Хотя Иванов неизменно благоговел перед гением Гоголя и дорожил его мнением, он находил, что тот недостаточно вникает в творческие интересы художников, и называл его поэтому «теоретическим человеком». В остальном размолвка не могла поколебать годами сложившейся дружбы. Стоило Гоголю узнать о нездоровье Иванова, и в тоне его письма к художнику вновь появляются нотки самой искренней ласки. Со своей стороны, и Иванов быстро забывает нанесенные обиды и с большой теплотой отвечает ему.
В годы, когда Гоголь создавал свои «Выбранные места из переписки с друзьями», Иванов стал снова часто встречаться с ним и вести долгие беседы.
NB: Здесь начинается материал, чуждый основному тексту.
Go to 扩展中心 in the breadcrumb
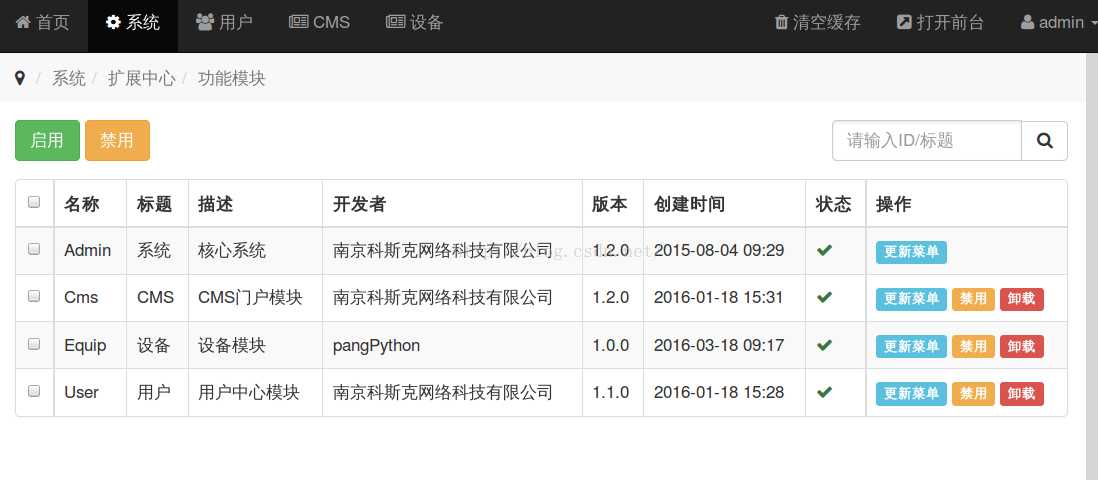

Многое из того, что русские читатели прочли только в 1847 году, он еще ранее слышал из уст самого автора. Трудно было ему не избежать на себе воздействия Гоголя, но стать его верным последователем он не мог. Иванов готов был признать, что искусство должно служить духовному воспитанию человека, но отказаться от искусства ради проповеди прописной морали он не желал — это претило всей его артистической натуре.
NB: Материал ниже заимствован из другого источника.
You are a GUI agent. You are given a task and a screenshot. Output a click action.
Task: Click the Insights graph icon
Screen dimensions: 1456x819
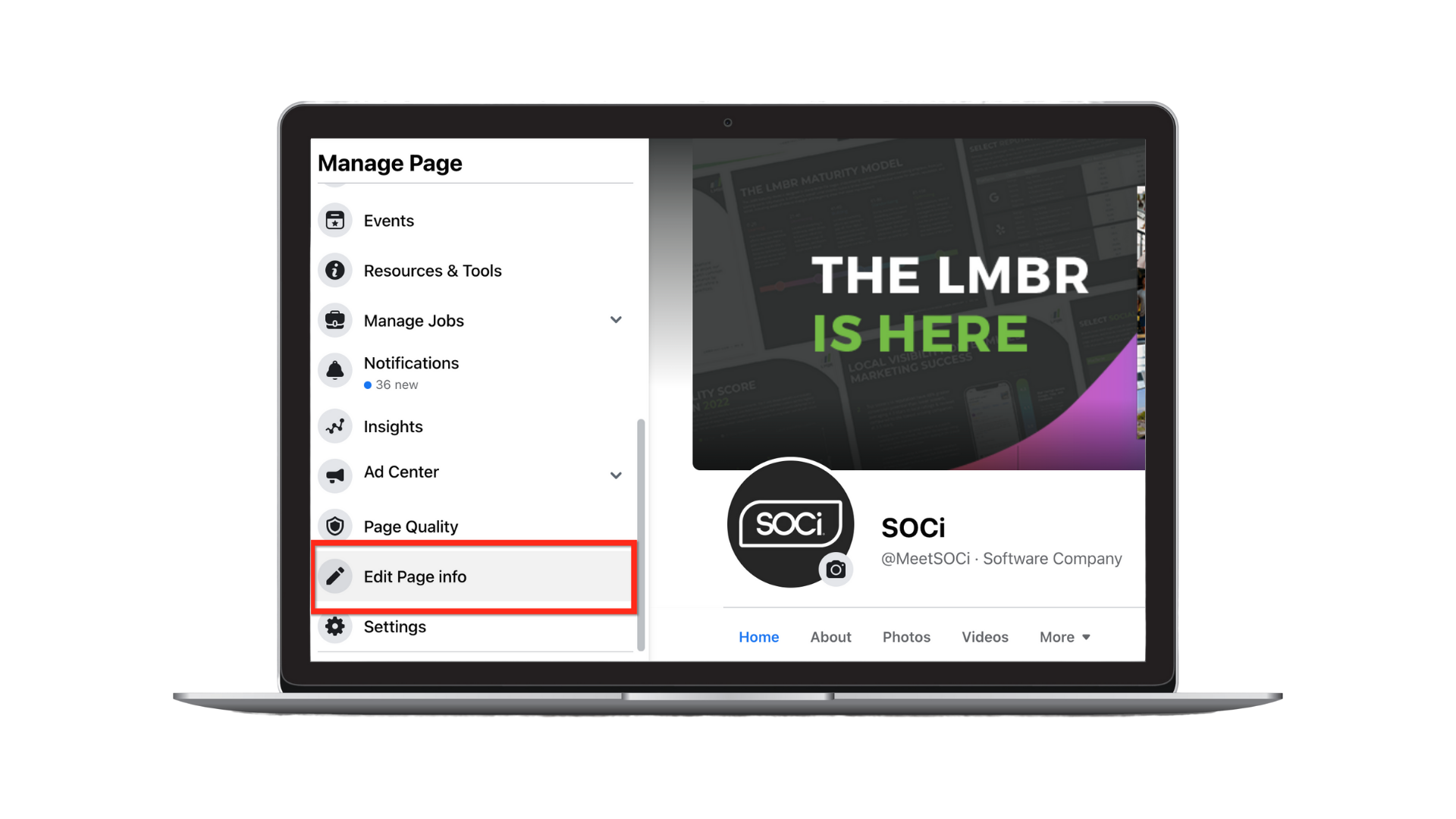pyautogui.click(x=335, y=425)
За несколько лет до выхода в свет «Выбранных мест» Гоголя Иванов должен был выдержать натиск еще с другой стороны. В 1845 году в Рим прибыл Ф. В. Чижов. Он находился тогда под обаянием московских славянофилов. В Риме в то время жил Н. И. Языков, которого славянофилы считали своим самым боевым поэтом. Со всею страстностью своей натуры Чижов прилагал усилия, чтобы сделать из Иванова художника-славянофила. Было много доводов, которые не могли не подействовать на Иванова, так как они соответствовали его собственным воззрениям. Славянофилы говорили о гниении современной западной культуры и обосновывали это историческими экскурсами в прошлое. Иванов видел, как в Риме деградировало современное искусство, и поэтому должен был согласиться с ними. Чижов говорил о том, что славянофилы по достоинству оценили самобытную культуру древней Руси, народное творчество, старые летописи, и это также должно было привлекать Иванова, который на чужбине так стремился к русской старине и в Москве видел средоточие ее лучших традиций. Но Иванов не стал славянофилом. Его творчество и в эти годы никак не укладывалось в узкое русло славянофильской теории.
В вопросах общественно-политических Иванов не отрекается от понятий, выработанных в дни ранней молодости. Говоря о царском правительстве, он неизменно называет его «деспотической властью» и в этом расходится со славянофилами, защитниками монархии. В царских чиновниках его возмущает «насильство невежественного властелина». Сознавая себя художником-демократом, он дает себе зарок держаться в стороне от «высоких лиц по роду».